◆ **Collected data entries**
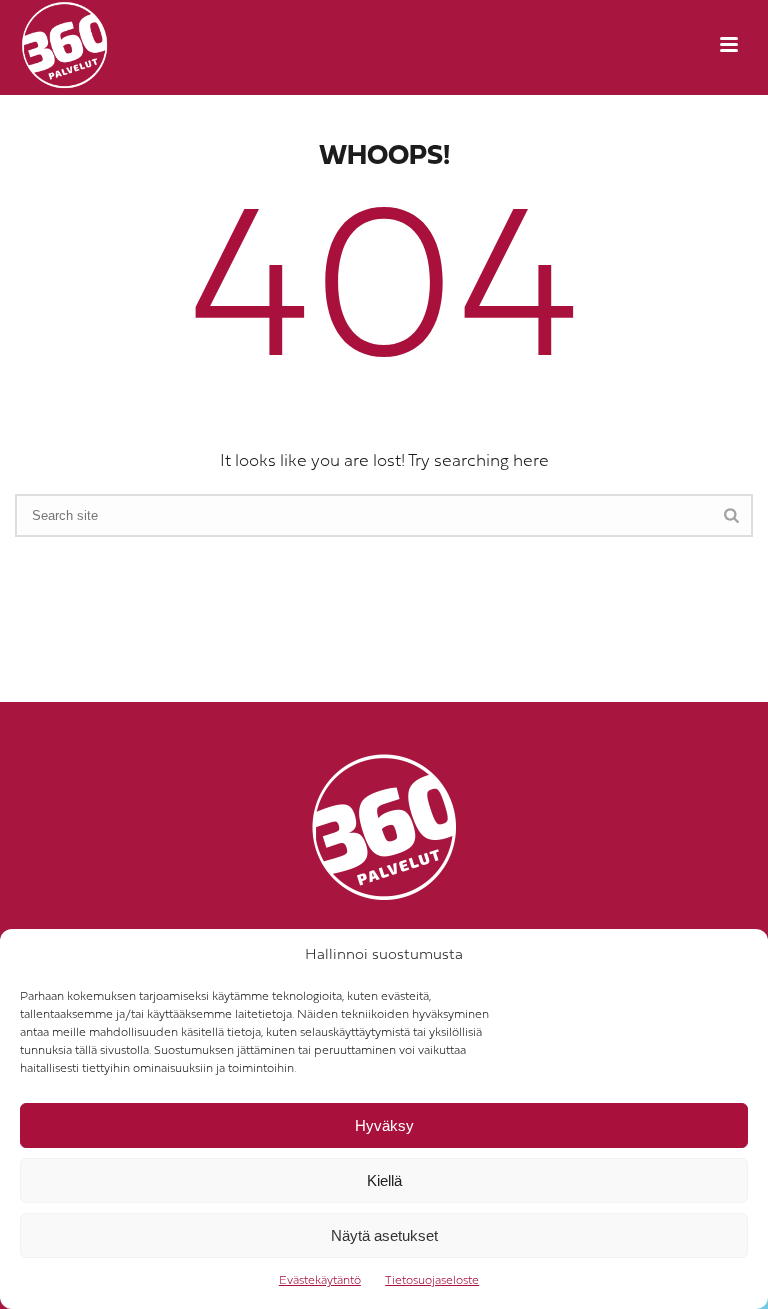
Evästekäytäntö (320, 1281)
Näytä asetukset (384, 1235)
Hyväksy (384, 1125)
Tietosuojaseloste (432, 1281)
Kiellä (384, 1180)
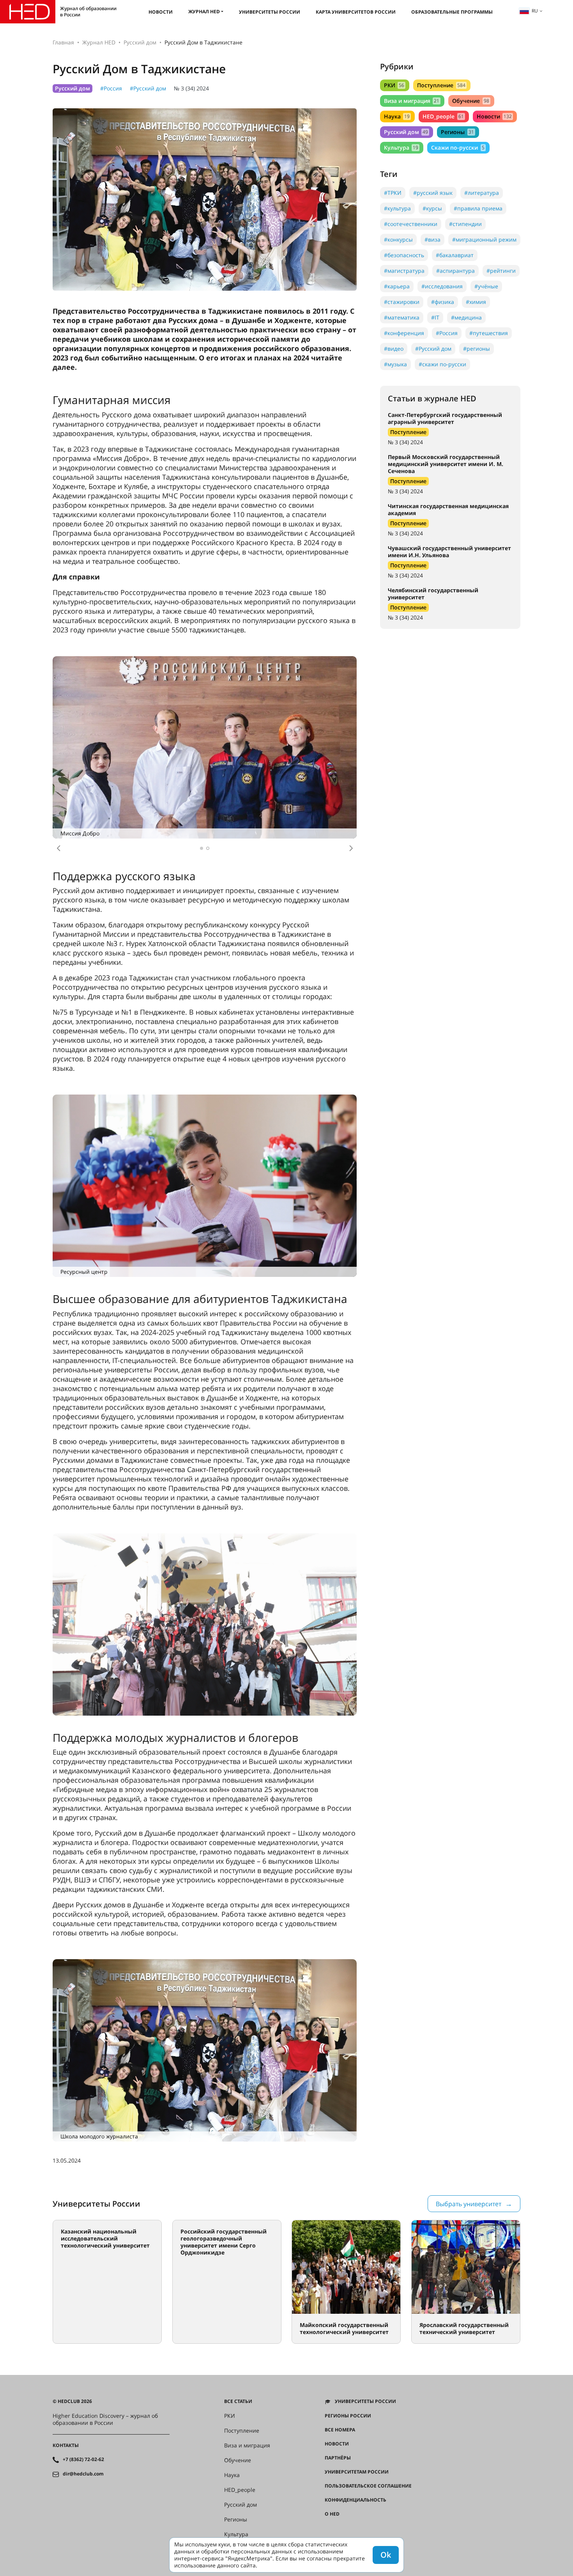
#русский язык (433, 192)
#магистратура (404, 270)
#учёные (486, 286)
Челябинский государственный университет (433, 593)
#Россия (111, 88)
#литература (481, 192)
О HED (332, 2514)
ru (535, 10)
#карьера (397, 286)
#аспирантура (455, 270)
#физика (442, 301)
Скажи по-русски (457, 147)
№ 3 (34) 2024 (191, 88)
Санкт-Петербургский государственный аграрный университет (445, 418)
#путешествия (488, 333)
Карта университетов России (356, 12)
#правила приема (478, 208)
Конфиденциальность (355, 2500)
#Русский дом (148, 88)
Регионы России (348, 2416)
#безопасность (404, 255)
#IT (435, 317)
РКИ (394, 85)
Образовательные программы (452, 12)
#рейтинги (501, 270)
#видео (393, 348)
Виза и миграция (411, 100)
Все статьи (238, 2401)
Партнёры (338, 2458)
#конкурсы (398, 239)
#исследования (442, 286)
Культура (401, 147)
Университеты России (269, 12)
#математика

◆ **Work instructions**
Retype the data above exactly. Leave the pictures out.

◆ **Expected output**
Evästekäytäntö (320, 1281)
Näytä asetukset (384, 1235)
Hyväksy (384, 1125)
Tietosuojaseloste (432, 1281)
Kiellä (384, 1180)
#русский язык (433, 192)
#магистратура (404, 270)
#учёные (486, 286)
Челябинский государственный университет (433, 593)
#Россия (111, 88)
#литература (481, 192)
О HED (332, 2514)
ru (535, 10)
#карьера (397, 286)
#аспирантура (455, 270)
#физика (442, 301)
Скажи по-русски (457, 147)
№ 3 (34) 2024 (191, 88)
Санкт-Петербургский государственный аграрный университет (445, 418)
#путешествия (488, 333)
Карта университетов России (356, 12)
#правила приема (478, 208)
Конфиденциальность (355, 2500)
#Русский дом (148, 88)
Регионы России (348, 2416)
#безопасность (404, 255)
#IT (435, 317)
РКИ (394, 85)
Образовательные программы (452, 12)
#рейтинги (501, 270)
#видео (393, 348)
Виза и миграция (411, 100)
Все статьи (238, 2401)
Партнёры (338, 2458)
#конкурсы (398, 239)
#исследования (442, 286)
Культура (401, 147)
Университеты России (269, 12)
#математика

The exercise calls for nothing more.